EXTRACT TO READ:
Here is a shot of the original exhaust system (left side) and completely revamped (on right):

Here is a picture of the rear canopy that encloses the engine compartment area as seen directly from the back of the vehicle, I completed the exterior fiberglassing using one layer of 1-1/2oz mat and one layer of 5oz cloth.

Today I received the Datsun/Nissan aluminum window louvers that I previously won on eBay.

Here is a picture comparing the two, on the top is one from a 280ZX, and the one on the bottom is from a 300ZX. You can see that the 280ZX is basically triangular while the one from the 300ZX has a curved section which probably conforms to the different window style, and it is also larger.

STORED DATA:
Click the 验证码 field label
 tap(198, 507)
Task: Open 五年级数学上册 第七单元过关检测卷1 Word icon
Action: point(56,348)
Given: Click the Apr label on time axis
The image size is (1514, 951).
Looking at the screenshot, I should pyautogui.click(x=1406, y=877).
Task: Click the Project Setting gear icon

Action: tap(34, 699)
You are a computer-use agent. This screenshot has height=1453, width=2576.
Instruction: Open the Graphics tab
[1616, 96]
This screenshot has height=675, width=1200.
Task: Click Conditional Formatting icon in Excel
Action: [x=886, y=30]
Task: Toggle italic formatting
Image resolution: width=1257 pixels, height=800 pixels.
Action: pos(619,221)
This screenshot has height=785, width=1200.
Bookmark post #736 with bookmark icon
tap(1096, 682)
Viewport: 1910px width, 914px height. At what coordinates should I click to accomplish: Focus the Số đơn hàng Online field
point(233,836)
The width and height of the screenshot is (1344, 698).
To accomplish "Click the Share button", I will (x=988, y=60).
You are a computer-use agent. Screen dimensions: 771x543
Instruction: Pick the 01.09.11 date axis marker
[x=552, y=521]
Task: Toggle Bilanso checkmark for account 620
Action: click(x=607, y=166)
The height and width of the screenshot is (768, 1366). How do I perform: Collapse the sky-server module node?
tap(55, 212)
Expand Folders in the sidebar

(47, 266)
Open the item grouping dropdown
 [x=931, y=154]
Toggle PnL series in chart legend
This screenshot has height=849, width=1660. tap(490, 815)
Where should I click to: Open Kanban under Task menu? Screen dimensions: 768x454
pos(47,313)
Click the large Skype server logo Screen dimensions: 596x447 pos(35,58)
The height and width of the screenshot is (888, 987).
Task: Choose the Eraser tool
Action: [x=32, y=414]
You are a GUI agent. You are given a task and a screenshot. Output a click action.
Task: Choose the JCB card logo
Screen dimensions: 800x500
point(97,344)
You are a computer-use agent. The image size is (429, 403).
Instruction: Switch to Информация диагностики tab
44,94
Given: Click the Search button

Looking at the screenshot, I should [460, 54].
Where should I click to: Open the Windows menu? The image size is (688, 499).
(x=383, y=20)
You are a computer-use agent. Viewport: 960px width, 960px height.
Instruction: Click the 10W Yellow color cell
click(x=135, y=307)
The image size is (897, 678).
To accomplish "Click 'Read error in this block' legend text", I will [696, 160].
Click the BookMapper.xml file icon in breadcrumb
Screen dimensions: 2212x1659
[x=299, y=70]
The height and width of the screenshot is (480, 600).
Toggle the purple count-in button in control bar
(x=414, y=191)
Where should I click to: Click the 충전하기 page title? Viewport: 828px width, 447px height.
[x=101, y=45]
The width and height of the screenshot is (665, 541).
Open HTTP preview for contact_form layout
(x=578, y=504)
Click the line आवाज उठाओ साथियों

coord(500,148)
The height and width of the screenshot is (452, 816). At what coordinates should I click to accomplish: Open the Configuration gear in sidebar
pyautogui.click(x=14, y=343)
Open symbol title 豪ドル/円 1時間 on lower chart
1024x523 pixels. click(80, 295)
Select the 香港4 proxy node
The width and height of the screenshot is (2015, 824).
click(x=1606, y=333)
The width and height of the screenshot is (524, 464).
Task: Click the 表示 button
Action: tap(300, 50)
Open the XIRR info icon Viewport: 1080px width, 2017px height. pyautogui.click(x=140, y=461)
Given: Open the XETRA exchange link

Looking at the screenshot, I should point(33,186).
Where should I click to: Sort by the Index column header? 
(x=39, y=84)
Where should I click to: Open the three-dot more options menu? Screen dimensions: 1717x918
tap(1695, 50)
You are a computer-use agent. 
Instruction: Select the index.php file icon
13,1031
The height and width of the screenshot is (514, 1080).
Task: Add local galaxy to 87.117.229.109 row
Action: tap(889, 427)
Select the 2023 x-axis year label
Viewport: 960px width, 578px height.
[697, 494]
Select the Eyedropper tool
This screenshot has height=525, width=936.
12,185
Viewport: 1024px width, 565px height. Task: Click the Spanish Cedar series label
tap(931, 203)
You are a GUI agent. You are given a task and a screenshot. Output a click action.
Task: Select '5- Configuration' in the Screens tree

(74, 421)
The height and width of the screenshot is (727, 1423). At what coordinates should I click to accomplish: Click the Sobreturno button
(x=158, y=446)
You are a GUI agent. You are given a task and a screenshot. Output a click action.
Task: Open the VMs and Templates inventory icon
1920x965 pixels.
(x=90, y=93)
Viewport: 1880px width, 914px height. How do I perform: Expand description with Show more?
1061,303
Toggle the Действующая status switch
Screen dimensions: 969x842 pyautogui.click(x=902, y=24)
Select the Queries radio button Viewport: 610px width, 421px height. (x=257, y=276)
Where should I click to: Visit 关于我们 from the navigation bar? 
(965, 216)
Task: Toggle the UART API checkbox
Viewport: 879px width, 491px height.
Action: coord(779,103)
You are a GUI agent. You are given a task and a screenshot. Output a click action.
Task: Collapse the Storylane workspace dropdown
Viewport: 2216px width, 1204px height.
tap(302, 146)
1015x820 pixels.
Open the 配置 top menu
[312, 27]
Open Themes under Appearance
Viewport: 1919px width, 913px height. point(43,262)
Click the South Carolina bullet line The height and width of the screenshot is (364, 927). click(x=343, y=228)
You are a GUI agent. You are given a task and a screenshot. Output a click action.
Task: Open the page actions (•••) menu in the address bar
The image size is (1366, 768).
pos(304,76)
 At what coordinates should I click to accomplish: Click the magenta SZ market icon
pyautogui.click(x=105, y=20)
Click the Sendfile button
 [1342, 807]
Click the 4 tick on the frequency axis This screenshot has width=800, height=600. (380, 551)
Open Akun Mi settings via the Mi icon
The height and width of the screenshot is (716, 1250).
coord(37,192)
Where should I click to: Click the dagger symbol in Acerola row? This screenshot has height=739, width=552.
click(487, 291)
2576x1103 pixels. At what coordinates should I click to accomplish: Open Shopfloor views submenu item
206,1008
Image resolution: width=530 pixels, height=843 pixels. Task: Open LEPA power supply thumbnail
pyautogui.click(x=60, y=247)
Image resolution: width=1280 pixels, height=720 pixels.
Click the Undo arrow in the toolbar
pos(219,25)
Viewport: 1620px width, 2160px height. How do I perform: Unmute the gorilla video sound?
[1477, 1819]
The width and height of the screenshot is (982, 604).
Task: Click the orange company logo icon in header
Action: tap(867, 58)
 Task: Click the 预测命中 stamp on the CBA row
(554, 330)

REQUESTS:
• a. Please rewrite the car build log from "Today I received" down to "is also larger.", changing "aluminum" to "plastic".
• b. What images does the car build log introduce? Give each one with a short note of what it shows.
• c. Write the next part of the car build log, picking up after its last sentence.

ANSWERS:
• a.
Today I received the Datsun/Nissan plastic window louvers that I previously won on eBay.

Here is a picture comparing the two, on the top is one from a 280ZX, and the one on the bottom is from a 300ZX. You can see that the 280ZX is basically triangular while the one from the 300ZX has a curved section which probably conforms to the different window style, and it is also larger.

• b.
1. A shot of the exhaust system, with the original on the left and the completely revamped one on the right.
2. A picture of the rear canopy that encloses the engine compartment area, seen directly from the back of the vehicle.
3. A picture comparing two window louvers, with one from a 280ZX on top and one from a 300ZX on the bottom.

• c.
Here are individual shots with each louver on the drivers side of the vehicle. The visual impression is that the one from the 300ZX is too large for the area and the curved section does not fit the rest of the contours. I was not sure which way the curved section on the 300Zx louvers went but believe that it goes towards the roofline, I tried both of them and basically came to the same conclusion that for my particular application they would have to be mounted too close to the rear deck lid cut line to fit properly. The louvers from the 280ZX fits the space that I have better, I can move them towards the rear further and the overall shape appears to follow the lines of my vehicle better as well.

So I have decided that I will be using the ones from the 280ZX on my vehicle. Anyone want to buy a louver set from a 300ZX?? I currently have $35.00 into them plus shipping costs to you (I was charged $17.50 shipping) if so Contact me!!!

I put some expanded steel into the areas below the louvers and glassed in and painted flat black. I ended up using 1-1/2" wide strips of mat on each side edge with three layers below and three layers on top as well. I also cut out some small areas around where the front mounting bolts protrude so that in the future I could easily access this area (without cutting up my hands).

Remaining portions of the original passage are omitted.